*Set problem*
Tally how many lines in the entries below contain the string "width". Reply with the number alone.

*Provided entries*
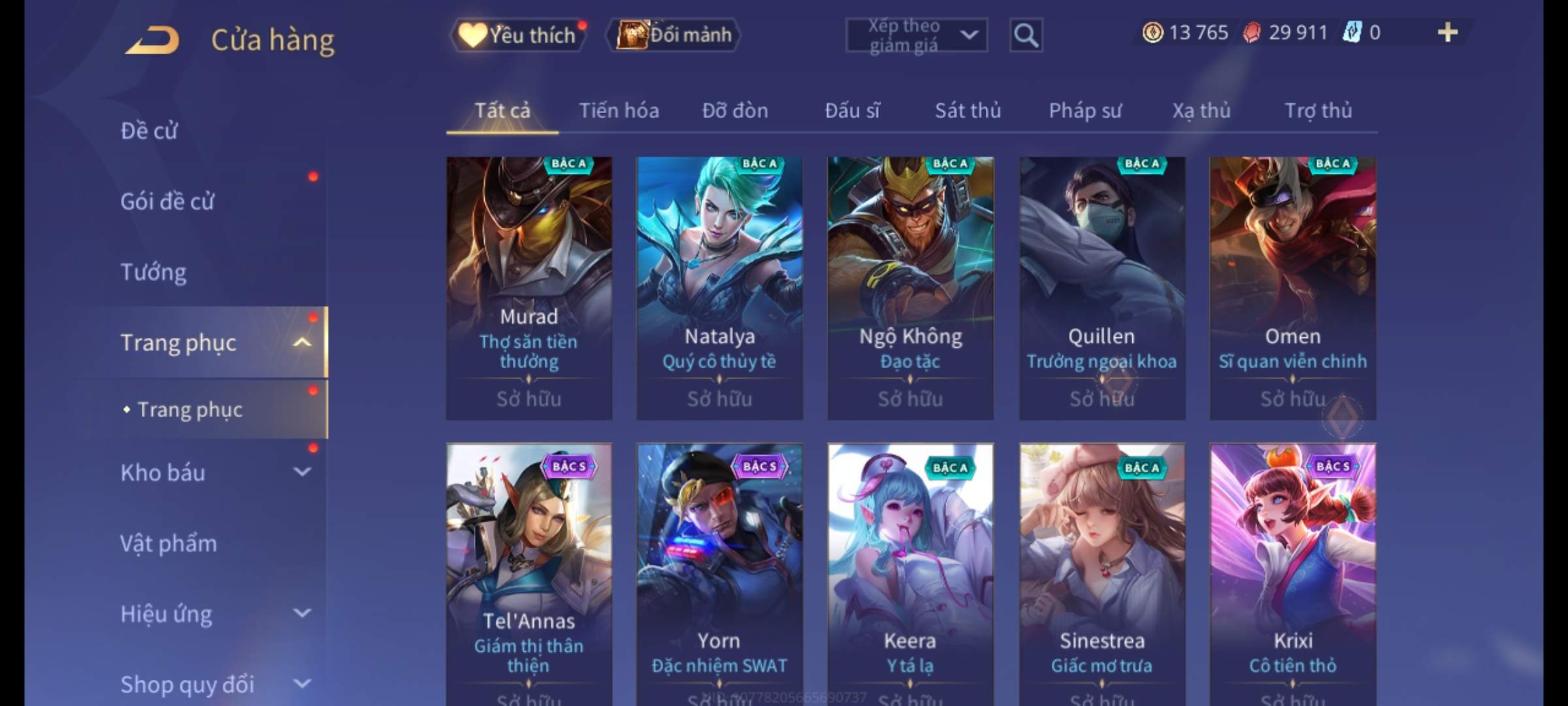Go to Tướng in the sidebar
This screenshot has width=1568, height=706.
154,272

--

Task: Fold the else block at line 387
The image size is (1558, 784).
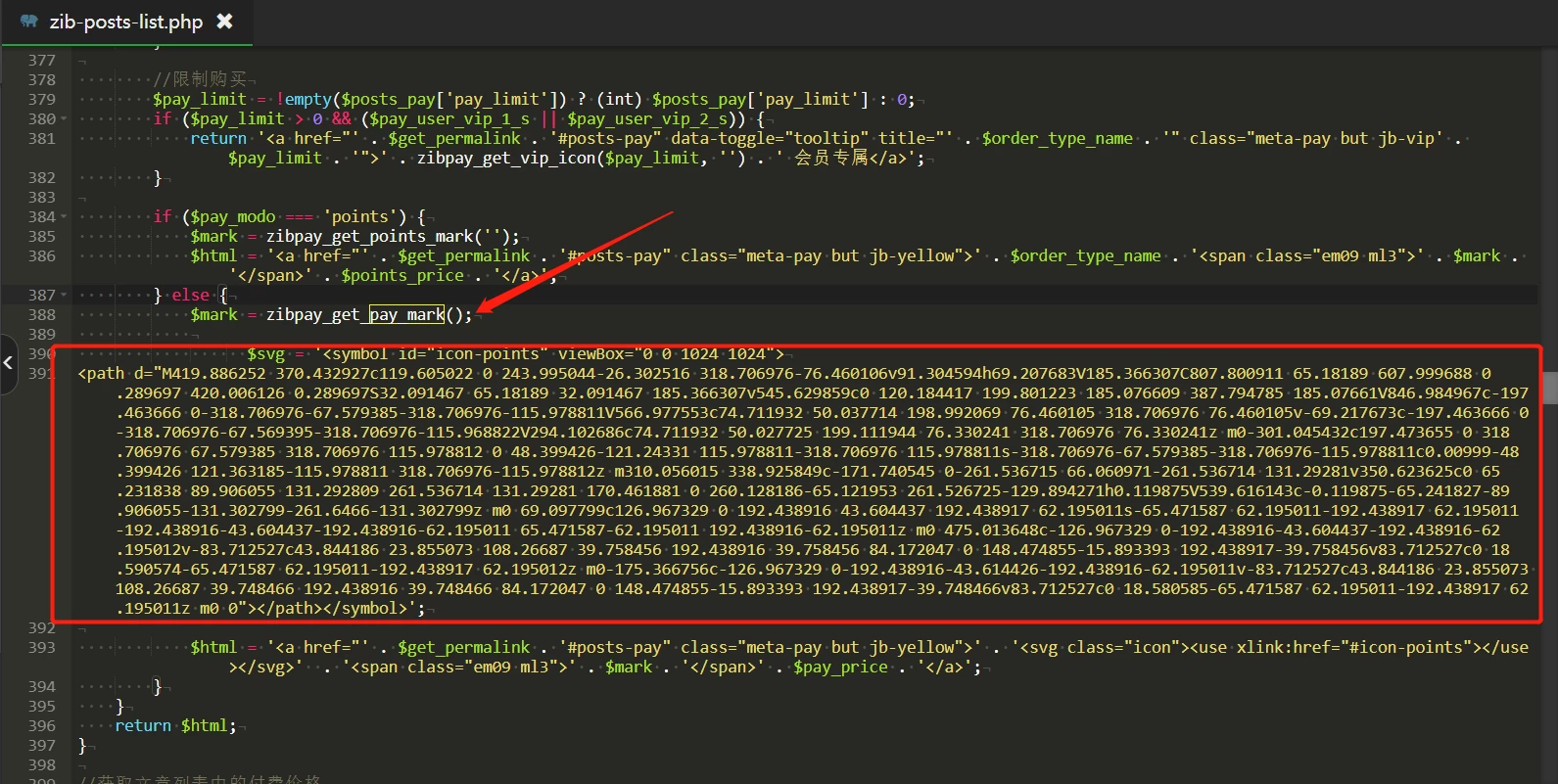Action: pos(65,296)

*Worked answer*
1